Praying for a ConflictMarch 28, 2006
There has been a lot of controversy surrounding prayers lately. From the Air Force to the Indiana Congress. Now more battles over praying are starting. Controversy is brewing over a new Navy policy encouraging chaplains to use "nonsectarian" language in prayers. Some argue that such a policy could mean chaplains should not say the name of Jesus in their prayers. The new policy has quickly been attacked.
Another prayer controversy has erupted in Virginia after a Rabbi was asked to edit a prayer before giving it for the state's Senate. The Rabbi had planned to say in his prayer that Hamas has "blood-stained hands."

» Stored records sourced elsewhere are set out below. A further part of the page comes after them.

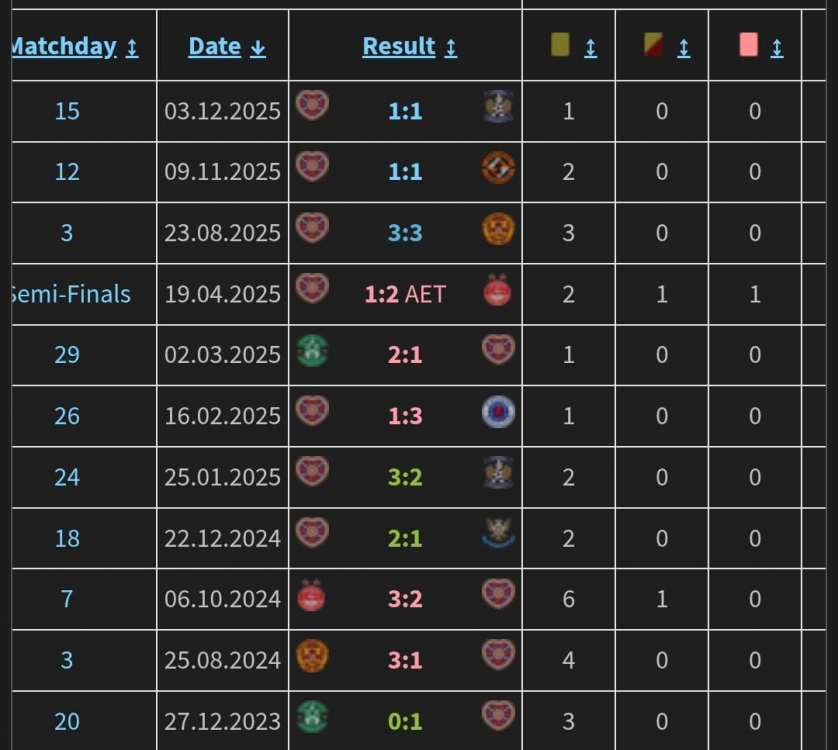The image size is (838, 750).
Task: Click Hibernian crest in the 02.03.2025 row
Action: pos(312,351)
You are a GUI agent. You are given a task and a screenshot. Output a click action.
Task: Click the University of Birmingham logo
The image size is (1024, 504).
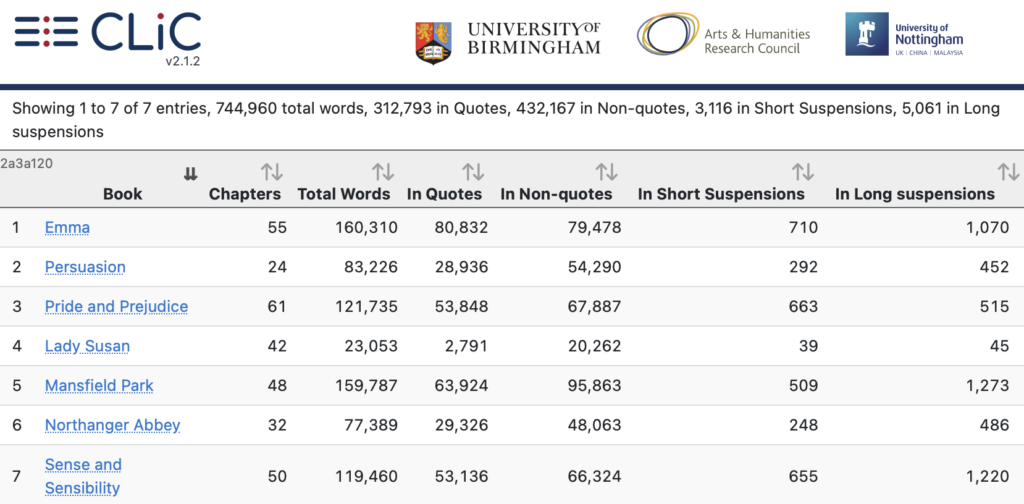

Both of these conflicts—as well as the previous ones over prayer—seem to miss the whole point Jesus was attempting to make in Matthew 6:5-8. He taught us:
And when you pray, do not be like the hypocrites, for they love to pray standing in the synagogues and on the street corners to be seen by men. I tell you the truth, they have received their reward in full. But when you pray, go into your room, close the door and pray to your Father, who is unseen. Then your Father, who sees what is done in secret, will reward you. And when you pray, do not keep on babbling like pagans, for they think they will be heard because of their many words. Do not be like them, for your Father knows what you need before you ask him.Ironically some Pharisee probably said Jesus was starting a war on religion. Prayer was never meant to be a public witnessing tool. It was and is simply for us to draw closer to God. Is it really worth polarizing society and perhaps alienating non-Christians? In our fight to say the name of Jesus in public prayers we may upset people and drive them away from the love of Jesus.
They can never tell me what to say when I pray privately or silently. They can never tell me how to talk to God or what to believe. My faith does not depend on what a Navy chaplain or preacher at a state Congress meeting says. Amen.